© Jason Row yang ming
© Jason Row

Yang Ming recorded a $27m net loss for the first three months of this year. And that followed a loss of $144m for full-year 2019.

The Taiwanese carrier attributed the first-quarter loss to “weaker than expected” container volumes and an $11m loss by its dry bulk business.

Yang Ming’s Q1 liftings were down 4% on the same period last year, to 1.24m teu.

However, there was just a 1% decrease in group revenue, to $1.15bn, as freight rates increased to mitigate the impact of IMO 2020 low-sulphur regulations.

Yang Ming also warned that its revenue would fall further in the second quarter, “due to the large-scale capacity withdrawal”. But, it added, this would also result in a reduction of its costs.

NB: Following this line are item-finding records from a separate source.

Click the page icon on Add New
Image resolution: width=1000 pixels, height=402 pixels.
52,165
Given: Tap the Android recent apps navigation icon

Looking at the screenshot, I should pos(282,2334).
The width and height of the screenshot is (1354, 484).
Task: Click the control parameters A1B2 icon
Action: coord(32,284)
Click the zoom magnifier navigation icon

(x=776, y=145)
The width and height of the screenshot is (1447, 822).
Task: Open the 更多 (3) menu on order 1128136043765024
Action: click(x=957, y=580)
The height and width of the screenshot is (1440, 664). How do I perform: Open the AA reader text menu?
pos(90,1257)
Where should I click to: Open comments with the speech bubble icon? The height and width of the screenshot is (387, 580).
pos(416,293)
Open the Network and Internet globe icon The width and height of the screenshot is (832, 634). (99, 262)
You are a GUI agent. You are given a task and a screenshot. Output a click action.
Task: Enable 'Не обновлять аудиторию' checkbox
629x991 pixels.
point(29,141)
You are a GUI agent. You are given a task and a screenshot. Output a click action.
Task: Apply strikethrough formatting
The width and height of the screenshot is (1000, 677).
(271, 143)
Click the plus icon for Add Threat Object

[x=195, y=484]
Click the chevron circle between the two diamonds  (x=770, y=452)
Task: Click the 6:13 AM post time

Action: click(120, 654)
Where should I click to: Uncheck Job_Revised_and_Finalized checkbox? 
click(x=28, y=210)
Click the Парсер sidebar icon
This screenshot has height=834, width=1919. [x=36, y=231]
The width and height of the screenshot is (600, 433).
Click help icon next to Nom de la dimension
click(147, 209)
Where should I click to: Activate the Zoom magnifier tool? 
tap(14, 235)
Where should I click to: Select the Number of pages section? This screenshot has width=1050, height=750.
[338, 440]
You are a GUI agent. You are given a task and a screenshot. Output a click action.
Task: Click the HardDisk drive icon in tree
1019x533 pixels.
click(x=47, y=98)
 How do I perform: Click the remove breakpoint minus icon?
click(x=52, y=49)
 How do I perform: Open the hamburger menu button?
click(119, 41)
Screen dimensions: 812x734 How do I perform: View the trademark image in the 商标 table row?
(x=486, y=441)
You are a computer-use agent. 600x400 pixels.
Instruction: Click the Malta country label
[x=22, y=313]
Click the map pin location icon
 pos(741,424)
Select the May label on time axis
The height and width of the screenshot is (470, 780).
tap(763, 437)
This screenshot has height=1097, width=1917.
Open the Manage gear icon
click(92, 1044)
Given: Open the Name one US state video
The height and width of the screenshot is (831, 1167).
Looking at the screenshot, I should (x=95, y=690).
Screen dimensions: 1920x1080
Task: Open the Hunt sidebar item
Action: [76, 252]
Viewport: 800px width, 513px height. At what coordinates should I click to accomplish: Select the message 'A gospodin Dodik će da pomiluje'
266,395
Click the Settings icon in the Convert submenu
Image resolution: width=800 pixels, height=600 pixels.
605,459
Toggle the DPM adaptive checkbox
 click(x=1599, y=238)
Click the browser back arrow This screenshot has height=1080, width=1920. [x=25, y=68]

In order to shore up the carrier’s balance sheet, Yang Ming’s board has approved a private placement for 300 million preferred shares in the company. The Taiwanese government already holds a 48% equity stake and it is expected to fund most, if not all, the new share offering.

Prior to the share placement, credit rating agency Taiwan Ratings downgraded Yang Ming’s debt rating from “stable” to “negative”, but subsequently said it considered “Yang Ming’s role and link to the government will remain intact” .

It added that the company would continue to benefit from favourable borrowing costs and sufficient liquidity support from banks in Taiwan.

Yang Ming is the eighth-ranked global container carrier in the world, with a capacity of around 600,000 teu, of which 70% is represented by chartered-in tonnage.

It also has an aggressive orderbook, which after the final delivery in 2021 will increase its fleet capacity by a third.